Problem statement. Return every line of the material below without any changes, and leave out the pictures.

======== Records supplied ========

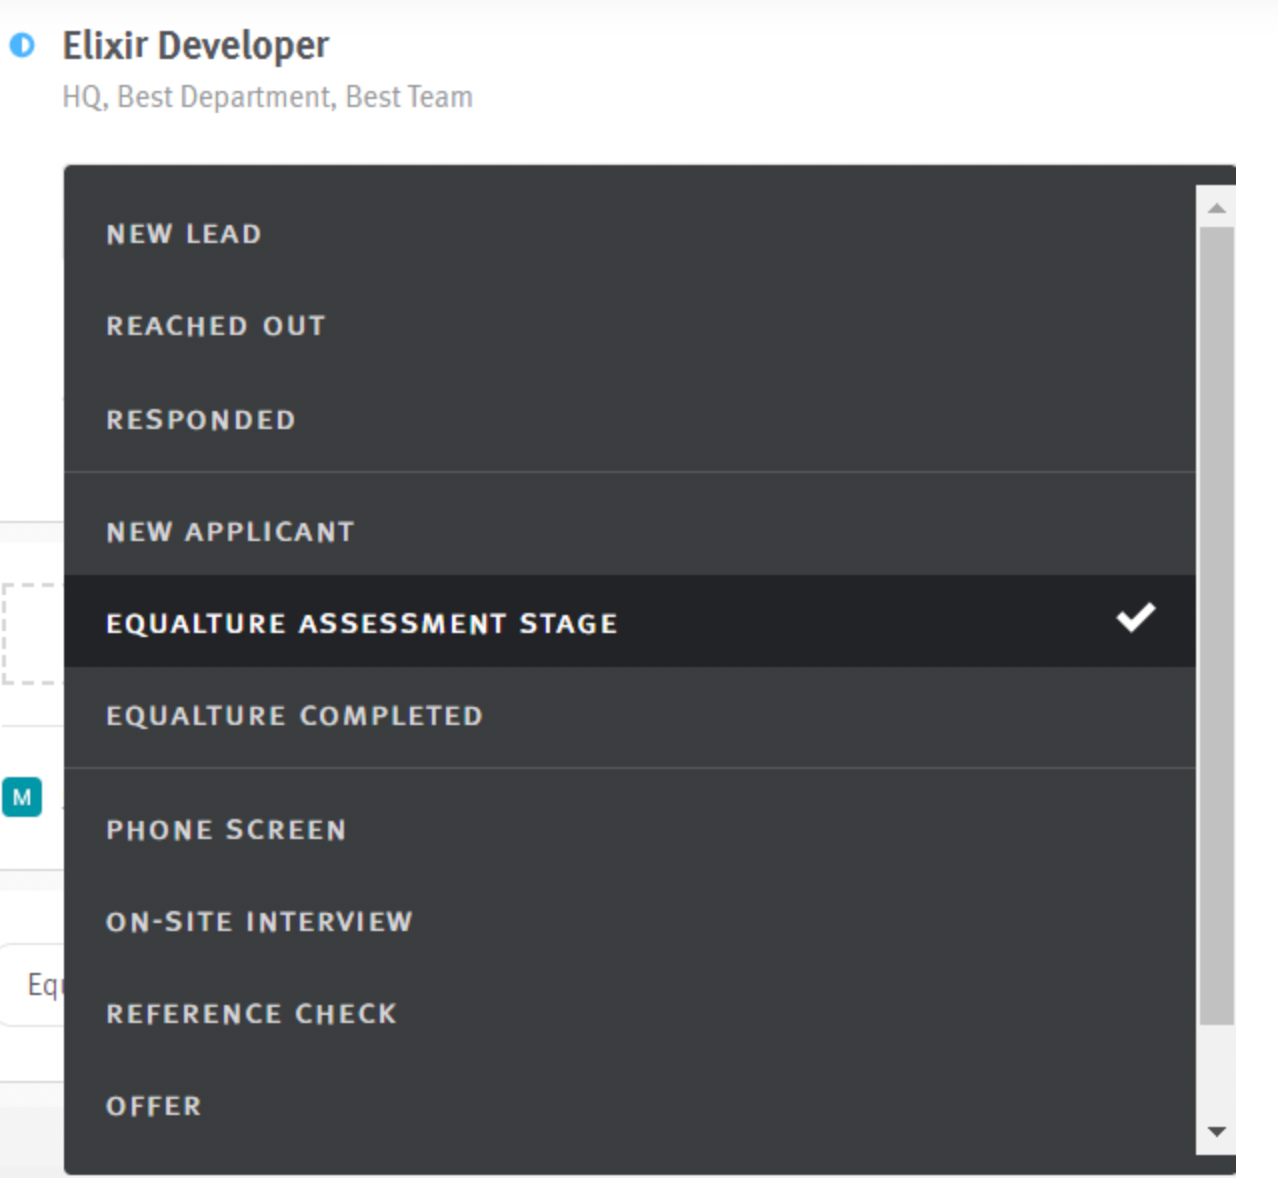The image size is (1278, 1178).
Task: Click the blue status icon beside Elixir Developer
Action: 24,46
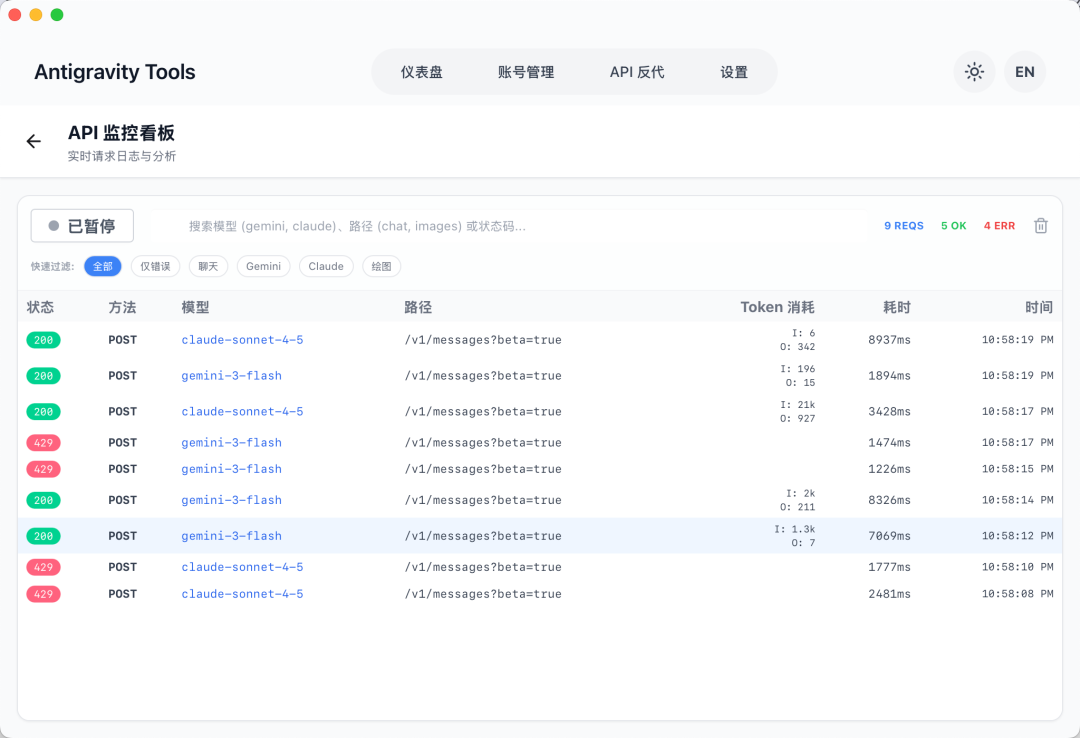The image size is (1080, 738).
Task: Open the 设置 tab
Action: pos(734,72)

========

Answer to this task.
The image size is (1278, 1178).
Task: Click the blue status icon beside Elixir Developer
Action: 24,46
The image size is (1080, 738).
Task: Open the 设置 tab
Action: pos(734,72)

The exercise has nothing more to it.